The South has no cause to rise again. Its sun has yet to set.
I never tire of telling friends that India is akin to 28 distinct European nations inside a common border—society, lingo, business methods changing every few hundred miles—and not a homogeneous entity as is believed.
Ruchir Sharma’s Breakout Nations is unarguably an epoch-defining book—unusual for a comparative study of nations based on ground-level data collected from personal experience. On his conclusions about the Indian north and south, though, I beg to differ. A perceptive report by Zurich-based financial services group Credit Suisse titled Fresh Horses argues that between 2004-2008, almost every Indian state, with a handful of exceptions, saw a compounded annual rate of growth of over 9 per cent.

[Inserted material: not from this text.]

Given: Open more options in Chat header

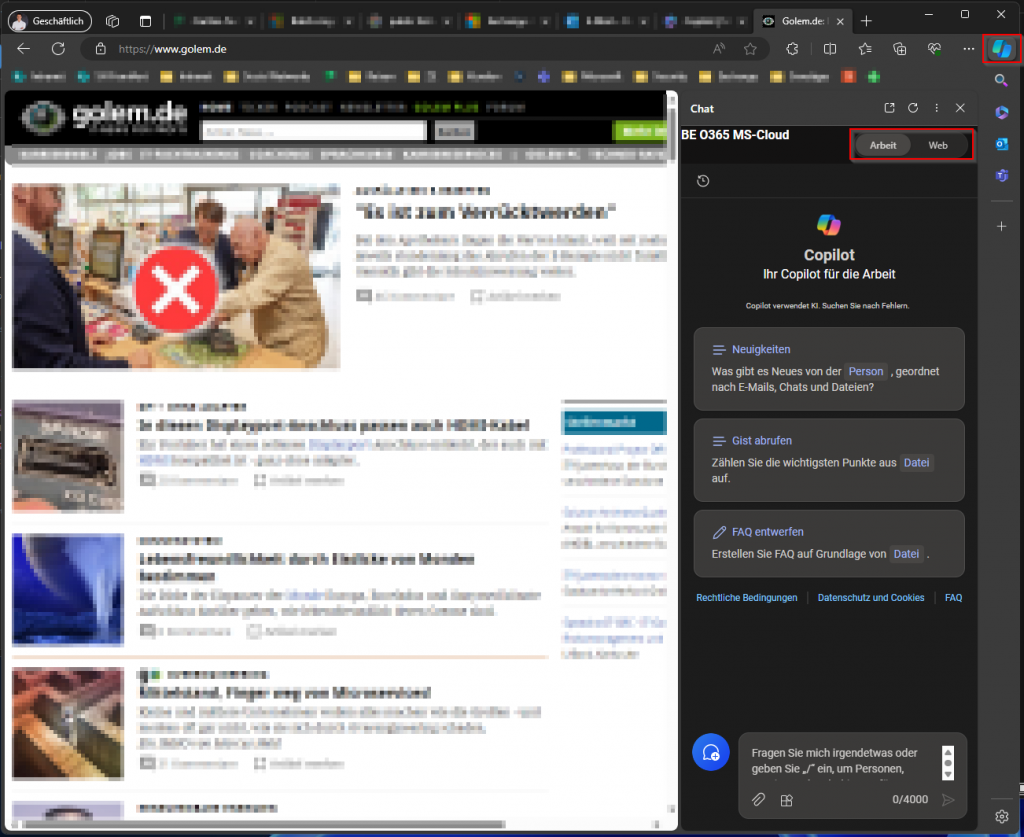Looking at the screenshot, I should (936, 108).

Even West Bengal, a state run by Communists for three decades, grew 1.5-2 percentage points more than the national average for 1994-2003, making one wonder about the causality between governance and growth. South India—Andhra Pradesh, Tamil Nadu, Karnataka, Kerala and Pondicherry—has a combined state GDP of over $300 billion, securing it a place among the top 30 economies of the world, and contributes over 22 per cent of India’s GDP and 28 per cent of its employment. It also produces 38 per cent of India’s engineering graduates, 49 per cent of its medical graduates and 25 per cent of its post-graduates each year. The region also provides a higher-than-national average access to basic amenities, with close to 100 per cent electrification of its villages. While schools in UP teach ‘b for bomb’ and ‘c for chaaku’, where is the question of the north overtaking the south?

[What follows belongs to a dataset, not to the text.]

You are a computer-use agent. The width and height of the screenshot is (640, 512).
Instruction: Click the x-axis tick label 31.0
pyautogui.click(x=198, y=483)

Barring Gujarat—competing less with the rest of India than with China—almost all states pale in comparison to south India on most metrics of investment and development. Between 2005 and 2010, private equity and venture capital funds invested nearly $10 billion in around 450 firms in the south, higher than any other region. Key investment sectors are IT/ITES, consumer finance, power and construction and engineering. TN has the largest auto and ancillary clusters as also ICT manufacturing and textiles; AP leads in pharma and ITES (IT-enabled services); Karnataka in software development, ITES, steel and ICT manufacturing; Kerala in tourism and healthcare. Each state’s share is between 10-30 per cent of the national revenue in their respective sectors. A shining example is Karnataka, which hosted a Global Investor Meet in 2010 that saw a staggering Rs 3.92 lakh crore of investment signed in 389 MOUs, about a quarter on which construction work has already begun in just two years. A remarkable sign despite the political uncertainty in the state.

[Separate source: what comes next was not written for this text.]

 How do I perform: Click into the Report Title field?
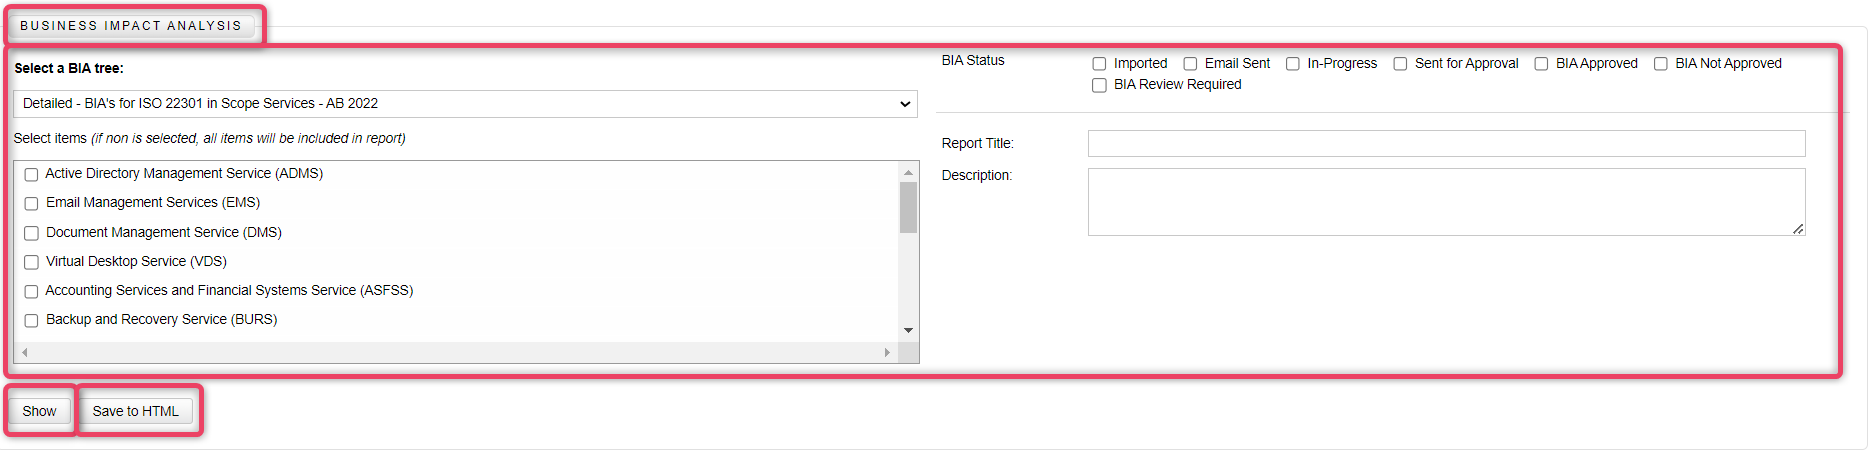pyautogui.click(x=1446, y=143)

The real challenge is one of governability and here almost all the states—with the exception of Gujarat, Bihar, Chhattisgarh and, more recently, Karnataka and Maharashtra—have nothing to write home about. In general, there is comparatively less strife, less violence, more discipline in, say, a Karnataka or a Tamil Nadu as compared to a UP or a Haryana. On governability, investors are wary of the absence of the basics in India. One, we follow common law more in procedure than in substance and contracts enforcement is laborious, painful and riddled with corruption. Second, very few in government (fewer still outside) are able to assure investors that a policy, once written, will stay good for the foreseeable future. Policy interpretation is always based on “show me the guy and I will show you the rule” and the same rule can be read into 180 degrees every which way, depending on who is on the other side! Further, litigation is constant with courts sometimes even turning around their own multi-bench judgements! Third, even sectors like power that have seen enormous reform since 2003 still require almost 20 statutory and non-statutory clearances before one can start a power plant! The license raj is still prevalent, albeit in mufti, or many a times in the form of the grabbing regulatory hand!
In all these (and other) aspects of governability, the difference between the south and the north is, in general, one of degree. Though in a few exceptional cases, it’s one of kind too: southern governments are seen by industry and investors as more reasonable, less capricious or rapacious and more understanding—with, regrettably, some honourable exceptions. Without question or qualification, though, the role model for states remains Gujarat on the investment, manufacturing and industry fronts. Kerala wears that aspired-to mantle on the grounds of its social indicators. Gujarat has shown that strong, decisive leadership has a causal effect on economic growth. It has spurred inter-state competition for investment. That will be good for the country as a whole.
Lastly, though, let us not forget that Rajnikanth, who can make even a website work without the Internet powering it, is with the south. Now, now, come on, does the north really think it can still beat the south? Silly rascals.